▸ Data extract:

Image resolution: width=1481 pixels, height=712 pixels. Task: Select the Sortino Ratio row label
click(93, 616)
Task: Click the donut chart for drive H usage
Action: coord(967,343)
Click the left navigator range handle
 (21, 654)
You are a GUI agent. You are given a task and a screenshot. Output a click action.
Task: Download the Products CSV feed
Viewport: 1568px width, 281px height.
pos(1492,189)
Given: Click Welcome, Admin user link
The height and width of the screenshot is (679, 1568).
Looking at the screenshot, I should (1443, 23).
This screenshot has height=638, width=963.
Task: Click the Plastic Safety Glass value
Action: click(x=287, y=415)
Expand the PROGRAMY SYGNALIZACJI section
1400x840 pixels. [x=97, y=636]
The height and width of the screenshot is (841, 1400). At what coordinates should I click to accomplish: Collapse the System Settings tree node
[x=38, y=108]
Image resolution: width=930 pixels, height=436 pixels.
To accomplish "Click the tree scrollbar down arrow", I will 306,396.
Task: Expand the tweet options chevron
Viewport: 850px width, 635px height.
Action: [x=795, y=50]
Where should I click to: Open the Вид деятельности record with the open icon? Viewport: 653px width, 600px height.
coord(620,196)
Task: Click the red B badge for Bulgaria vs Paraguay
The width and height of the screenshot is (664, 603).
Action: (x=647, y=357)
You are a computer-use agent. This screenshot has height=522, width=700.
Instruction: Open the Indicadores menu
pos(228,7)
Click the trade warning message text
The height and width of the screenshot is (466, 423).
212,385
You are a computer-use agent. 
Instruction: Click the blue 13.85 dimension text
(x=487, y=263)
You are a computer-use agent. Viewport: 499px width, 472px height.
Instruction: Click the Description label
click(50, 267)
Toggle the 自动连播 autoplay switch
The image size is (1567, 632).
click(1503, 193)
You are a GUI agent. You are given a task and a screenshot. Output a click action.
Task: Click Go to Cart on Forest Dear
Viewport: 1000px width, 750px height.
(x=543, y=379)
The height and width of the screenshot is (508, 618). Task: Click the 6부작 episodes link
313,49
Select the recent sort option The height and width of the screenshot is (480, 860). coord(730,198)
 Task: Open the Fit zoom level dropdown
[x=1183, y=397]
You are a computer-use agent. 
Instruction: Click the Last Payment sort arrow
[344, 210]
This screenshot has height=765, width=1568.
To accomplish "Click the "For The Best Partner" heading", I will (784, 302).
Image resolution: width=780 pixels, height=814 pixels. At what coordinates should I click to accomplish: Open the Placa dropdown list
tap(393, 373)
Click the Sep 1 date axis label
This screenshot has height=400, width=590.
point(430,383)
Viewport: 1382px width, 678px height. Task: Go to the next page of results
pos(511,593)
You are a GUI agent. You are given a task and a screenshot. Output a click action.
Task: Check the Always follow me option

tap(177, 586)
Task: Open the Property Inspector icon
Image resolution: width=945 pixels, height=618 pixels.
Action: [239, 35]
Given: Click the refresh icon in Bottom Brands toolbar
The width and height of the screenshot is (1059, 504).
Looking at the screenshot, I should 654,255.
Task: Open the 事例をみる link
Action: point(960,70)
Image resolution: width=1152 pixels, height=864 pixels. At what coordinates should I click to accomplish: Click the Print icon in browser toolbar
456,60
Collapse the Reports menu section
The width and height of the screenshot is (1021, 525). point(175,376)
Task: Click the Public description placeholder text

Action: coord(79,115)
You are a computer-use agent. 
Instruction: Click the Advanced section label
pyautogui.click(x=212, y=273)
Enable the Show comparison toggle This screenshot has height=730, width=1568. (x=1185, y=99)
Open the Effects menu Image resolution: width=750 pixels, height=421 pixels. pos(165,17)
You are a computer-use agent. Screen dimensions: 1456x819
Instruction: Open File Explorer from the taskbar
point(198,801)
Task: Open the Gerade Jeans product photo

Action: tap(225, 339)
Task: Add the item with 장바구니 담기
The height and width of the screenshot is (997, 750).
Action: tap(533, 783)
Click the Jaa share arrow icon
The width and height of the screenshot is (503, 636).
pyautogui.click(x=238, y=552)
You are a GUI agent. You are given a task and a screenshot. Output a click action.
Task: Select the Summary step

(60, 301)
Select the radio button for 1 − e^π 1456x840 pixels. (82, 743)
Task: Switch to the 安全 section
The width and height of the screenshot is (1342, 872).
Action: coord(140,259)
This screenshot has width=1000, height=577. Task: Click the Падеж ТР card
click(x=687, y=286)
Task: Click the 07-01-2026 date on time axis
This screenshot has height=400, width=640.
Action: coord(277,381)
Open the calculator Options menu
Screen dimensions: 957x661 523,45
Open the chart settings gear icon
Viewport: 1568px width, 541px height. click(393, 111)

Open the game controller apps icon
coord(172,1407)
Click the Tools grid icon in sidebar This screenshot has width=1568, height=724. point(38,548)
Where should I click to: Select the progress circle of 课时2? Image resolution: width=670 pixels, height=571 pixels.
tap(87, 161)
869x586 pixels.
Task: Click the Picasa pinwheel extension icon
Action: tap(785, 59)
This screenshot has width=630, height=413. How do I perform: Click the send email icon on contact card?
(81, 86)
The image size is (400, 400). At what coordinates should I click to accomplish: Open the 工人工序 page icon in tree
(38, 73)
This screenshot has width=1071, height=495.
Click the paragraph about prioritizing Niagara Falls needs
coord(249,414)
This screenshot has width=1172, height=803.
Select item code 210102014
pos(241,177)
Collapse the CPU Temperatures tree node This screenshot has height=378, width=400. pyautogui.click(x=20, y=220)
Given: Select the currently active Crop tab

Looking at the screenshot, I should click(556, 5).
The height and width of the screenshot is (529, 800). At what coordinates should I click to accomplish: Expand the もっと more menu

▸ Work request: Repeat the listing above exactly, line for line.

▸ Output:
Image resolution: width=1481 pixels, height=712 pixels. Task: Select the Sortino Ratio row label
click(93, 616)
Task: Click the donut chart for drive H usage
Action: coord(967,343)
Click the left navigator range handle
 (21, 654)
You are a GUI agent. You are given a task and a screenshot. Output a click action.
Task: Download the Products CSV feed
Viewport: 1568px width, 281px height.
pos(1492,189)
Given: Click Welcome, Admin user link
The height and width of the screenshot is (679, 1568).
Looking at the screenshot, I should (1443, 23).
This screenshot has height=638, width=963.
Task: Click the Plastic Safety Glass value
Action: click(x=287, y=415)
Expand the PROGRAMY SYGNALIZACJI section
1400x840 pixels. [x=97, y=636]
The height and width of the screenshot is (841, 1400). At what coordinates should I click to accomplish: Collapse the System Settings tree node
[x=38, y=108]
Image resolution: width=930 pixels, height=436 pixels.
To accomplish "Click the tree scrollbar down arrow", I will 306,396.
Task: Expand the tweet options chevron
Viewport: 850px width, 635px height.
Action: [x=795, y=50]
Where should I click to: Open the Вид деятельности record with the open icon? Viewport: 653px width, 600px height.
coord(620,196)
Task: Click the red B badge for Bulgaria vs Paraguay
The width and height of the screenshot is (664, 603).
Action: (x=647, y=357)
You are a computer-use agent. This screenshot has height=522, width=700.
Instruction: Open the Indicadores menu
pos(228,7)
Click the trade warning message text
The height and width of the screenshot is (466, 423).
212,385
You are a computer-use agent. 
Instruction: Click the blue 13.85 dimension text
(x=487, y=263)
You are a computer-use agent. Viewport: 499px width, 472px height.
Instruction: Click the Description label
click(50, 267)
Toggle the 自动连播 autoplay switch
The image size is (1567, 632).
click(1503, 193)
You are a GUI agent. You are given a task and a screenshot. Output a click action.
Task: Click Go to Cart on Forest Dear
Viewport: 1000px width, 750px height.
(x=543, y=379)
The height and width of the screenshot is (508, 618). Task: Click the 6부작 episodes link
313,49
Select the recent sort option The height and width of the screenshot is (480, 860). coord(730,198)
 Task: Open the Fit zoom level dropdown
[x=1183, y=397]
You are a computer-use agent. 
Instruction: Click the Last Payment sort arrow
[344, 210]
This screenshot has height=765, width=1568.
To accomplish "Click the "For The Best Partner" heading", I will (784, 302).
Image resolution: width=780 pixels, height=814 pixels. At what coordinates should I click to accomplish: Open the Placa dropdown list
tap(393, 373)
Click the Sep 1 date axis label
This screenshot has height=400, width=590.
point(430,383)
Viewport: 1382px width, 678px height. Task: Go to the next page of results
pos(511,593)
You are a GUI agent. You are given a task and a screenshot. Output a click action.
Task: Check the Always follow me option

tap(177, 586)
Task: Open the Property Inspector icon
Image resolution: width=945 pixels, height=618 pixels.
Action: [239, 35]
Given: Click the refresh icon in Bottom Brands toolbar
The width and height of the screenshot is (1059, 504).
Looking at the screenshot, I should 654,255.
Task: Open the 事例をみる link
Action: point(960,70)
Image resolution: width=1152 pixels, height=864 pixels. At what coordinates should I click to accomplish: Click the Print icon in browser toolbar
456,60
Collapse the Reports menu section
The width and height of the screenshot is (1021, 525). point(175,376)
Task: Click the Public description placeholder text

Action: coord(79,115)
You are a computer-use agent. 
Instruction: Click the Advanced section label
pyautogui.click(x=212, y=273)
Enable the Show comparison toggle This screenshot has height=730, width=1568. (x=1185, y=99)
Open the Effects menu Image resolution: width=750 pixels, height=421 pixels. pos(165,17)
You are a computer-use agent. Screen dimensions: 1456x819
Instruction: Open File Explorer from the taskbar
point(198,801)
Task: Open the Gerade Jeans product photo

Action: tap(225, 339)
Task: Add the item with 장바구니 담기
The height and width of the screenshot is (997, 750).
Action: tap(533, 783)
Click the Jaa share arrow icon
The width and height of the screenshot is (503, 636).
pyautogui.click(x=238, y=552)
You are a GUI agent. You are given a task and a screenshot. Output a click action.
Task: Select the Summary step

(60, 301)
Select the radio button for 1 − e^π 1456x840 pixels. (82, 743)
Task: Switch to the 安全 section
The width and height of the screenshot is (1342, 872).
Action: coord(140,259)
This screenshot has width=1000, height=577. Task: Click the Падеж ТР card
click(x=687, y=286)
Task: Click the 07-01-2026 date on time axis
This screenshot has height=400, width=640.
Action: coord(277,381)
Open the calculator Options menu
Screen dimensions: 957x661 523,45
Open the chart settings gear icon
Viewport: 1568px width, 541px height. click(393, 111)

Open the game controller apps icon
coord(172,1407)
Click the Tools grid icon in sidebar This screenshot has width=1568, height=724. point(38,548)
Where should I click to: Select the progress circle of 课时2? Image resolution: width=670 pixels, height=571 pixels.
tap(87, 161)
869x586 pixels.
Task: Click the Picasa pinwheel extension icon
Action: tap(785, 59)
This screenshot has width=630, height=413. How do I perform: Click the send email icon on contact card?
(81, 86)
The image size is (400, 400). At what coordinates should I click to accomplish: Open the 工人工序 page icon in tree
(38, 73)
This screenshot has width=1071, height=495.
Click the paragraph about prioritizing Niagara Falls needs
coord(249,414)
This screenshot has width=1172, height=803.
Select item code 210102014
pos(241,177)
Collapse the CPU Temperatures tree node This screenshot has height=378, width=400. pyautogui.click(x=20, y=220)
Given: Select the currently active Crop tab

Looking at the screenshot, I should click(556, 5).
The height and width of the screenshot is (529, 800). At what coordinates should I click to accomplish: Expand the もっと more menu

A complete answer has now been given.